▶ **Exercise description**
Please give back word for word the lines below, from the first one through the one with "You are a computer-use agent. Screen dimensions: 818x458".
*** Opening of Provided records ***
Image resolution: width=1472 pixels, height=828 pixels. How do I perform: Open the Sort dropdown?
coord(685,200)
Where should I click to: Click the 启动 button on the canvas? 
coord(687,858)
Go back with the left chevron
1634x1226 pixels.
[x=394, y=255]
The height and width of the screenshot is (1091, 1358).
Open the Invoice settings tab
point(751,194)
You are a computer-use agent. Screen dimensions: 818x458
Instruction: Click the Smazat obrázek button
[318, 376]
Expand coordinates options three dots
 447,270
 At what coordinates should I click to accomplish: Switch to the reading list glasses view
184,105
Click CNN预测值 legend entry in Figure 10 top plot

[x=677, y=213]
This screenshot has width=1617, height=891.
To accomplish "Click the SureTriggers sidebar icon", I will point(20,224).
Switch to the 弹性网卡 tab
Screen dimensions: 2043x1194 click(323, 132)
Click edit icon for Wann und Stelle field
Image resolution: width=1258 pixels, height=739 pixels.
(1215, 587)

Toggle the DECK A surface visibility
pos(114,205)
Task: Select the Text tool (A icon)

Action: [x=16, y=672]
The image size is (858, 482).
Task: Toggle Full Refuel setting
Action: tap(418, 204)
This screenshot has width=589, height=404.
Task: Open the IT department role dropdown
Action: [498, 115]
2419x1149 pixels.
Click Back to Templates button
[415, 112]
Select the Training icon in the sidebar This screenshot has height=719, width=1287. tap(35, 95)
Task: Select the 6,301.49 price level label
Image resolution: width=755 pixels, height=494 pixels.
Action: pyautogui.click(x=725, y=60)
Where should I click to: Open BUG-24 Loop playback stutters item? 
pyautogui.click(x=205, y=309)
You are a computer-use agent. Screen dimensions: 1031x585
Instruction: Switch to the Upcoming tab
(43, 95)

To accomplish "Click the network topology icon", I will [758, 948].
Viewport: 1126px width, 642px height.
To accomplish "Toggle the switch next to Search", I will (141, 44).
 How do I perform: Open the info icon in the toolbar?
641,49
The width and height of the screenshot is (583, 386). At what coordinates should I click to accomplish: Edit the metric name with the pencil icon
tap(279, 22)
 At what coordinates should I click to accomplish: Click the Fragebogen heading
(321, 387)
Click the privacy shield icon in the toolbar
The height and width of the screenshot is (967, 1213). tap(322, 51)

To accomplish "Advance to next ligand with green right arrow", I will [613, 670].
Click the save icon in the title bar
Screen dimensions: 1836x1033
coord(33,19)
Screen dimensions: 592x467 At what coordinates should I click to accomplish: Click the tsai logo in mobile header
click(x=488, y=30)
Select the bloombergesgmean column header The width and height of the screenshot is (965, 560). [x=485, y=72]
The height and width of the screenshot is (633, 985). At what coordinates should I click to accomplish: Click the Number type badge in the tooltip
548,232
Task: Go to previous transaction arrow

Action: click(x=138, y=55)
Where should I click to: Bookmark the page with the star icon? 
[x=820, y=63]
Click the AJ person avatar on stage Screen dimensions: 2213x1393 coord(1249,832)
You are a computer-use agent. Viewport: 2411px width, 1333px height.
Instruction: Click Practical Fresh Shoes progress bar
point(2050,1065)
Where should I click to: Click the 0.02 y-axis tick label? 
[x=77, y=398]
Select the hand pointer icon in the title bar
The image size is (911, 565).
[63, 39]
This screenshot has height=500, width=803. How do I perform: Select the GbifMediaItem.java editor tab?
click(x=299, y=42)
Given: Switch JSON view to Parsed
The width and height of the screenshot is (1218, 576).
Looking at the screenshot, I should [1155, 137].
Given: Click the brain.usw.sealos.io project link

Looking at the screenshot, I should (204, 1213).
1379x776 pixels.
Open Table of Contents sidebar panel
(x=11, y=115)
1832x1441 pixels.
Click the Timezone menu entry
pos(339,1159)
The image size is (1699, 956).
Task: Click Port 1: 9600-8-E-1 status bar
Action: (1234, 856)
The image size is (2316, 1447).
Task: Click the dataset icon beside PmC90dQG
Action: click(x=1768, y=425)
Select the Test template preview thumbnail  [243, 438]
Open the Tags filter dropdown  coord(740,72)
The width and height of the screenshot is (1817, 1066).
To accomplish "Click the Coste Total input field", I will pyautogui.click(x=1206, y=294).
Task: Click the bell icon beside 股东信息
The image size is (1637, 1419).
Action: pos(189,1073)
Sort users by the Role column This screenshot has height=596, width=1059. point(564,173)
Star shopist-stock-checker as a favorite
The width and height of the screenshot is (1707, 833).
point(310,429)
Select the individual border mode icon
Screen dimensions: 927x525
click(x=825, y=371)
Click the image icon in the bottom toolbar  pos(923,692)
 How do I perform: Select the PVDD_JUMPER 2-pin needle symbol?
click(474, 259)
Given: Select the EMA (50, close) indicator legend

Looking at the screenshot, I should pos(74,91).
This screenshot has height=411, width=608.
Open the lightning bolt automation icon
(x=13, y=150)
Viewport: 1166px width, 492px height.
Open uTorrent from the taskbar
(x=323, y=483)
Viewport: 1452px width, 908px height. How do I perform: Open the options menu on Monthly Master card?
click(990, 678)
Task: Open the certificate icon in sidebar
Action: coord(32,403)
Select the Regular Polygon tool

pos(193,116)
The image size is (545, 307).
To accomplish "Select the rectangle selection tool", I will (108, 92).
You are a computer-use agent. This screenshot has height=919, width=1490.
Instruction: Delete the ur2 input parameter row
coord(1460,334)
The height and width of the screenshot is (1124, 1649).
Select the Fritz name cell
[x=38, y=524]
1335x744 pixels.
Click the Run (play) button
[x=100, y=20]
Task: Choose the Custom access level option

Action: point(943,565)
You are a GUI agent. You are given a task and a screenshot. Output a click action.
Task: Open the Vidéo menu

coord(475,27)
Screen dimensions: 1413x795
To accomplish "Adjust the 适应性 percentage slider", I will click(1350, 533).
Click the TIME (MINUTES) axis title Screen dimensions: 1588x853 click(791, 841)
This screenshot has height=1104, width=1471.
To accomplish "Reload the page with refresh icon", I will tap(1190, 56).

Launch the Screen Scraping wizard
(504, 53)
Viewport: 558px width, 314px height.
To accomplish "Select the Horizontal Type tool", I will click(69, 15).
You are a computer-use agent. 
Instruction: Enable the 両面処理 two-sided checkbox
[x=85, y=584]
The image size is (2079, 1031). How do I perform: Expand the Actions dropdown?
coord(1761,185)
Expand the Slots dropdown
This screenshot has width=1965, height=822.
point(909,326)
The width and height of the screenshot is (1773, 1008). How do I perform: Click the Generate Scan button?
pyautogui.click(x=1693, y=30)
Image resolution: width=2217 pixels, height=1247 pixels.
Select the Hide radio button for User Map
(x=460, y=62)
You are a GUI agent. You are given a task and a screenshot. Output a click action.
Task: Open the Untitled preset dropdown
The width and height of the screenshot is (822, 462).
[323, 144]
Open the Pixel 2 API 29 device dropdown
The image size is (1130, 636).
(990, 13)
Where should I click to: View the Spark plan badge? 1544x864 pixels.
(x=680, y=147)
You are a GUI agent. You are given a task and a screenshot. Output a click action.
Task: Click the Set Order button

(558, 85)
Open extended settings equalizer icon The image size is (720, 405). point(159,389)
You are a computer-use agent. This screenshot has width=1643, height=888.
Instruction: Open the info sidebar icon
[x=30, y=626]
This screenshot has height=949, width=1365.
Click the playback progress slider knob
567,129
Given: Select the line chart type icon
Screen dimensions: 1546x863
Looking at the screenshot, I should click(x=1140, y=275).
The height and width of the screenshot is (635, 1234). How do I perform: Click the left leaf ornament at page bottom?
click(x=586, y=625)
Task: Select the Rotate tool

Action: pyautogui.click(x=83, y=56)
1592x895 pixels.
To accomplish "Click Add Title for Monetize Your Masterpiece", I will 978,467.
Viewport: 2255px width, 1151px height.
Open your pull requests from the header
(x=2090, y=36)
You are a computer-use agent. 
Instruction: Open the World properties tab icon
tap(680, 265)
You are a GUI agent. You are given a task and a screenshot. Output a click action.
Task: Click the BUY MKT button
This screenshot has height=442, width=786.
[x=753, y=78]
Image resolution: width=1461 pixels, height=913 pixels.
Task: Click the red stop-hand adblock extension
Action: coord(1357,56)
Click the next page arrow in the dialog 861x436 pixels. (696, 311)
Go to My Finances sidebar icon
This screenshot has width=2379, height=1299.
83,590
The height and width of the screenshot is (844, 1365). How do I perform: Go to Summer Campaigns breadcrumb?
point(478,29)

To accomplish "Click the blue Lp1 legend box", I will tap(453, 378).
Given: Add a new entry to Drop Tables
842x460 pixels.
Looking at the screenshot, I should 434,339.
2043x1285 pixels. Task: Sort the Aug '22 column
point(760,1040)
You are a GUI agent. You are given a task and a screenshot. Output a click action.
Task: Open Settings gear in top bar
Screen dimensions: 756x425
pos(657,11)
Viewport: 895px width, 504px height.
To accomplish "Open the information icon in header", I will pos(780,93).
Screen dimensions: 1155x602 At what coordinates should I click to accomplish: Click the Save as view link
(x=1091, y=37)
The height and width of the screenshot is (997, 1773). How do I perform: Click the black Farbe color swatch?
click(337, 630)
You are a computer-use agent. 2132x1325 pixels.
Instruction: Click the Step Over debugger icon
*** Close of Provided records ***
▶ **Reply**
Image resolution: width=1472 pixels, height=828 pixels. How do I perform: Open the Sort dropdown?
coord(685,200)
Where should I click to: Click the 启动 button on the canvas? 
coord(687,858)
Go back with the left chevron
1634x1226 pixels.
[x=394, y=255]
The height and width of the screenshot is (1091, 1358).
Open the Invoice settings tab
point(751,194)
You are a computer-use agent. Screen dimensions: 818x458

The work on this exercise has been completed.